Number of vendors who sell fatigue kits: 0
Number of vendors who sell useful ingredients: 0
Number of places to loot useful ingredients: 0
How the hell is it a good idea to restrict the UTMOST BASIC common necessities by zone ? Oh yeah, we have toilets but you need to travel 500 miles if you want some toilet paper, you see we spread the basic necessities around the world for god knows what reason. ugh
How do other games solve this ?
You have a vendors in every city which sells the basic loot that the player needs! How hard is that ?
(3) Costliness of bare necessities.
The game is tough, more difficult that most games of it's type. That's great - many players of this genre like a challenge. Problem is, when the economy is easily broken (see (1)) - and you require certain key items just to play the game (health potions, fatigue kits for example) - and you price them high then it becomes an issue.
Merchant: "Wow that is an awesome uber rare diamond gem studded necklace. I'll give you 10 copper for it. You want to buy this health potion ? Sure, 10 gold." I've probably played more than 50% of the game with my character(s) having a death debuff or two, simply because of the rarity and cost of fatigue kits.
+++++
• _Exercise task 1_: Report how many lines of the records contain the word "Where", with case counting. Give only the number.
The text and the records were drawn from separate sources.

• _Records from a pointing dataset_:
+++++
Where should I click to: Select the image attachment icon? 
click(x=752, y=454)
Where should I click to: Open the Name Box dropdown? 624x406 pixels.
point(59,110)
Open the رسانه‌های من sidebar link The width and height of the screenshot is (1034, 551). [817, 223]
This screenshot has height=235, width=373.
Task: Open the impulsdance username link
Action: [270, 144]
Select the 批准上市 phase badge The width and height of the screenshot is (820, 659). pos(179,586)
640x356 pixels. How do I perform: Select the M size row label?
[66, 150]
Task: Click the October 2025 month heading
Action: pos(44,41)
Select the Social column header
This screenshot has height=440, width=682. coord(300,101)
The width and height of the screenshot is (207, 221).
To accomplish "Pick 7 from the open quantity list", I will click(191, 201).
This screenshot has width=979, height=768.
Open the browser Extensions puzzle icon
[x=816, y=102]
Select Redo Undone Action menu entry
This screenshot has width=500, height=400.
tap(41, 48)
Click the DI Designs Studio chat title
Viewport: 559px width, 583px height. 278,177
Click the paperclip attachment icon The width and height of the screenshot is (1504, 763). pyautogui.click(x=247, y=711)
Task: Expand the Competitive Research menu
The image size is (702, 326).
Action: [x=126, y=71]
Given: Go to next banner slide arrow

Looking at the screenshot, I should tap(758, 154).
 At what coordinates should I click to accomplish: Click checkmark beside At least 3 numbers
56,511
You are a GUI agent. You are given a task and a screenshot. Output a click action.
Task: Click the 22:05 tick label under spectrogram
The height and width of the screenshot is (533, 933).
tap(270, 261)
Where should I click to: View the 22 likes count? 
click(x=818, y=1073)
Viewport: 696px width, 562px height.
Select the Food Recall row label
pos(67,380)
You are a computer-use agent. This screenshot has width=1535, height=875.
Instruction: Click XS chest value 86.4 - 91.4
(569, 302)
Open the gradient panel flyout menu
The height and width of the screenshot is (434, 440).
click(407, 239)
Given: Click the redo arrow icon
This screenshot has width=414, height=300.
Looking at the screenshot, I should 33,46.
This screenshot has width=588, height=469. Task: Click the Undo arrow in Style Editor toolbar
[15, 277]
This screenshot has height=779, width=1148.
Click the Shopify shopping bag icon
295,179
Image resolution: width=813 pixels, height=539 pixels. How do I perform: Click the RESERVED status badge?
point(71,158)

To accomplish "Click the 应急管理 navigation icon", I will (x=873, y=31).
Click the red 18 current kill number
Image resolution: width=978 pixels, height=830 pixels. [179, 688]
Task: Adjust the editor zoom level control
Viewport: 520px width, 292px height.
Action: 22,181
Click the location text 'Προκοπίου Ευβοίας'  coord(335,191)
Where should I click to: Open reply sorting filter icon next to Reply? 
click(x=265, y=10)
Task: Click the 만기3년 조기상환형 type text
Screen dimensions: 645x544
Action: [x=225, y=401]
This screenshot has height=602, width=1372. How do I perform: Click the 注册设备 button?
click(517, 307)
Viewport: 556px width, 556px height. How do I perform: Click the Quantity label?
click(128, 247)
+++++
• _Exercise task 2_: From the post complaining about a game's vendors and prices, extract the passage between "Number of vendors who sell fatigue" and "solve this ?", inclusive.

• _Answer 1_: 4

• _Answer 2_:
Number of vendors who sell fatigue kits: 0
Number of vendors who sell useful ingredients: 0
Number of places to loot useful ingredients: 0
How the hell is it a good idea to restrict the UTMOST BASIC common necessities by zone ? Oh yeah, we have toilets but you need to travel 500 miles if you want some toilet paper, you see we spread the basic necessities around the world for god knows what reason. ugh
How do other games solve this ?